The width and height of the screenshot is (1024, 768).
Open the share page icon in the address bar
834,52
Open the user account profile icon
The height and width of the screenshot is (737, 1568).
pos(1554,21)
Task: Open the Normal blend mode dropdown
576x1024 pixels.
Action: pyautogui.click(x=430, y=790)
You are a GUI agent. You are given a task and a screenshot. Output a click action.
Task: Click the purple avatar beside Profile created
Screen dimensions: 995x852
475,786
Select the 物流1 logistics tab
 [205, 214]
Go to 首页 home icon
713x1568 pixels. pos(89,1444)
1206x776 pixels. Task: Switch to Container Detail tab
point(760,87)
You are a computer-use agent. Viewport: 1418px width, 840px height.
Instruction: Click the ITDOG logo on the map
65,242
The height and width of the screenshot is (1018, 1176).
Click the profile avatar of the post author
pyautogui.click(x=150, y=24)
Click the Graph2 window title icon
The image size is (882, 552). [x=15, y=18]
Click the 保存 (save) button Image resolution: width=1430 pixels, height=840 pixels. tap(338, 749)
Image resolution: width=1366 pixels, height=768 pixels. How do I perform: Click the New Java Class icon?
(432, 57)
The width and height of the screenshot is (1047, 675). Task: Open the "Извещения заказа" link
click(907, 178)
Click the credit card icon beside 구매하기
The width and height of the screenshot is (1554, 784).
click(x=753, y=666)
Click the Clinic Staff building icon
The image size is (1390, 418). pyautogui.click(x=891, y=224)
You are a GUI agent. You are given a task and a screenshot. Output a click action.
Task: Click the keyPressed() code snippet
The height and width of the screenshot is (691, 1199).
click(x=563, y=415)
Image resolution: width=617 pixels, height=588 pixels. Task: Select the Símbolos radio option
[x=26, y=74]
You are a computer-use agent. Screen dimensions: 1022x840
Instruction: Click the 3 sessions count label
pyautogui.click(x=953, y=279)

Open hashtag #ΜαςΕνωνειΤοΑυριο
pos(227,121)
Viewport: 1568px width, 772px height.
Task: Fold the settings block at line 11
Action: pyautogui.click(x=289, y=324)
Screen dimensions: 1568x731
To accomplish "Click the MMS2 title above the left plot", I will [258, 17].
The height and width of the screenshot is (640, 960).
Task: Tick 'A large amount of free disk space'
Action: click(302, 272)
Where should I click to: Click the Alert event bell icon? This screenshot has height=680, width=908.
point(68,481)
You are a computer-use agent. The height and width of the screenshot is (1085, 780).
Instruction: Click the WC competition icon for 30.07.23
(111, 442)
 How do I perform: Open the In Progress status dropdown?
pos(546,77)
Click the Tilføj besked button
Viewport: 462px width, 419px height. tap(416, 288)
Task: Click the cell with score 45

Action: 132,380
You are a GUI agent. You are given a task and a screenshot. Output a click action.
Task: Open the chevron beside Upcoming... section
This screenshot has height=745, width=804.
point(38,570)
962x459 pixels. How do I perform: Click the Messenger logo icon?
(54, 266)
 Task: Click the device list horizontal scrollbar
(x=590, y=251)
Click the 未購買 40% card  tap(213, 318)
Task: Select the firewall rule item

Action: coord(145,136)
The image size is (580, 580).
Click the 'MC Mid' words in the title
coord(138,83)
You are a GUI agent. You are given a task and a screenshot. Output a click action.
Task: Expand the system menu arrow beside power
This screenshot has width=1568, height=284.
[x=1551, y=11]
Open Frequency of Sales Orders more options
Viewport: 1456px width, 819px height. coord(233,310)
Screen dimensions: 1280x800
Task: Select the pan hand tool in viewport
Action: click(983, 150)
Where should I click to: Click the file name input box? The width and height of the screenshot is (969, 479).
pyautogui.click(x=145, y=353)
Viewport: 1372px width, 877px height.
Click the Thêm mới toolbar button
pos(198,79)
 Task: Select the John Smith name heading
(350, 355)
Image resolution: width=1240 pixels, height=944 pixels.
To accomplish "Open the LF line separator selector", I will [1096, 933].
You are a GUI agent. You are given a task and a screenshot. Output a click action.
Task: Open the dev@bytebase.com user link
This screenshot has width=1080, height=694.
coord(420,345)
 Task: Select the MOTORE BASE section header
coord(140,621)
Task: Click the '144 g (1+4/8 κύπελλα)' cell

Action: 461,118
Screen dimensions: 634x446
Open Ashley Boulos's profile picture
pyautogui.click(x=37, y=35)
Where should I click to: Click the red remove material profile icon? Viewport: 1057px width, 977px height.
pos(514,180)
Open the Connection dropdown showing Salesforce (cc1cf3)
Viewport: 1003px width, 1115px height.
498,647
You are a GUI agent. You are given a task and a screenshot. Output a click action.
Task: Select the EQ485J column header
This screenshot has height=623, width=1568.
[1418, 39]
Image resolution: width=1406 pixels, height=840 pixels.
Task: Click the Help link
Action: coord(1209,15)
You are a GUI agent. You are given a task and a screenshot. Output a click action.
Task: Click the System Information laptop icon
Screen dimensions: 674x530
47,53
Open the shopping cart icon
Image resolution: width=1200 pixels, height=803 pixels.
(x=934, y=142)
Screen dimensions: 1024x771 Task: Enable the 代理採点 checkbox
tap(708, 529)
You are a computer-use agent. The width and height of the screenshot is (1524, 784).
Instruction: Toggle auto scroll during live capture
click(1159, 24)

▶ [Task to complete]: The entries are to be transcribed exactly, each line in full.

▶ [Exercise solution]:
The width and height of the screenshot is (1024, 768).
Open the share page icon in the address bar
834,52
Open the user account profile icon
The height and width of the screenshot is (737, 1568).
pos(1554,21)
Task: Open the Normal blend mode dropdown
576x1024 pixels.
Action: pyautogui.click(x=430, y=790)
You are a GUI agent. You are given a task and a screenshot. Output a click action.
Task: Click the purple avatar beside Profile created
Screen dimensions: 995x852
475,786
Select the 物流1 logistics tab
 [205, 214]
Go to 首页 home icon
713x1568 pixels. pos(89,1444)
1206x776 pixels. Task: Switch to Container Detail tab
point(760,87)
You are a computer-use agent. Viewport: 1418px width, 840px height.
Instruction: Click the ITDOG logo on the map
65,242
The height and width of the screenshot is (1018, 1176).
Click the profile avatar of the post author
pyautogui.click(x=150, y=24)
Click the Graph2 window title icon
The image size is (882, 552). [x=15, y=18]
Click the 保存 (save) button Image resolution: width=1430 pixels, height=840 pixels. tap(338, 749)
Image resolution: width=1366 pixels, height=768 pixels. How do I perform: Click the New Java Class icon?
(432, 57)
The width and height of the screenshot is (1047, 675). Task: Open the "Извещения заказа" link
click(907, 178)
Click the credit card icon beside 구매하기
The width and height of the screenshot is (1554, 784).
click(x=753, y=666)
Click the Clinic Staff building icon
The image size is (1390, 418). pyautogui.click(x=891, y=224)
You are a GUI agent. You are given a task and a screenshot. Output a click action.
Task: Click the keyPressed() code snippet
The height and width of the screenshot is (691, 1199).
click(x=563, y=415)
Image resolution: width=617 pixels, height=588 pixels. Task: Select the Símbolos radio option
[x=26, y=74]
You are a computer-use agent. Screen dimensions: 1022x840
Instruction: Click the 3 sessions count label
pyautogui.click(x=953, y=279)

Open hashtag #ΜαςΕνωνειΤοΑυριο
pos(227,121)
Viewport: 1568px width, 772px height.
Task: Fold the settings block at line 11
Action: pyautogui.click(x=289, y=324)
Screen dimensions: 1568x731
To accomplish "Click the MMS2 title above the left plot", I will [258, 17].
The height and width of the screenshot is (640, 960).
Task: Tick 'A large amount of free disk space'
Action: click(302, 272)
Where should I click to: Click the Alert event bell icon? This screenshot has height=680, width=908.
point(68,481)
You are a computer-use agent. The height and width of the screenshot is (1085, 780).
Instruction: Click the WC competition icon for 30.07.23
(111, 442)
 How do I perform: Open the In Progress status dropdown?
pos(546,77)
Click the Tilføj besked button
Viewport: 462px width, 419px height. tap(416, 288)
Task: Click the cell with score 45

Action: 132,380
You are a GUI agent. You are given a task and a screenshot. Output a click action.
Task: Open the chevron beside Upcoming... section
This screenshot has height=745, width=804.
point(38,570)
962x459 pixels. How do I perform: Click the Messenger logo icon?
(54, 266)
 Task: Click the device list horizontal scrollbar
(x=590, y=251)
Click the 未購買 40% card  tap(213, 318)
Task: Select the firewall rule item

Action: coord(145,136)
The image size is (580, 580).
Click the 'MC Mid' words in the title
coord(138,83)
You are a GUI agent. You are given a task and a screenshot. Output a click action.
Task: Expand the system menu arrow beside power
This screenshot has width=1568, height=284.
[x=1551, y=11]
Open Frequency of Sales Orders more options
Viewport: 1456px width, 819px height. coord(233,310)
Screen dimensions: 1280x800
Task: Select the pan hand tool in viewport
Action: click(983, 150)
Where should I click to: Click the file name input box? The width and height of the screenshot is (969, 479).
pyautogui.click(x=145, y=353)
Viewport: 1372px width, 877px height.
Click the Thêm mới toolbar button
pos(198,79)
 Task: Select the John Smith name heading
(350, 355)
Image resolution: width=1240 pixels, height=944 pixels.
To accomplish "Open the LF line separator selector", I will [1096, 933].
You are a GUI agent. You are given a task and a screenshot. Output a click action.
Task: Open the dev@bytebase.com user link
This screenshot has width=1080, height=694.
coord(420,345)
 Task: Select the MOTORE BASE section header
coord(140,621)
Task: Click the '144 g (1+4/8 κύπελλα)' cell

Action: 461,118
Screen dimensions: 634x446
Open Ashley Boulos's profile picture
pyautogui.click(x=37, y=35)
Where should I click to: Click the red remove material profile icon? Viewport: 1057px width, 977px height.
pos(514,180)
Open the Connection dropdown showing Salesforce (cc1cf3)
Viewport: 1003px width, 1115px height.
498,647
You are a GUI agent. You are given a task and a screenshot. Output a click action.
Task: Select the EQ485J column header
This screenshot has height=623, width=1568.
[1418, 39]
Image resolution: width=1406 pixels, height=840 pixels.
Task: Click the Help link
Action: coord(1209,15)
You are a GUI agent. You are given a task and a screenshot. Output a click action.
Task: Click the System Information laptop icon
Screen dimensions: 674x530
47,53
Open the shopping cart icon
Image resolution: width=1200 pixels, height=803 pixels.
(x=934, y=142)
Screen dimensions: 1024x771 Task: Enable the 代理採点 checkbox
tap(708, 529)
You are a computer-use agent. The width and height of the screenshot is (1524, 784).
Instruction: Toggle auto scroll during live capture
click(1159, 24)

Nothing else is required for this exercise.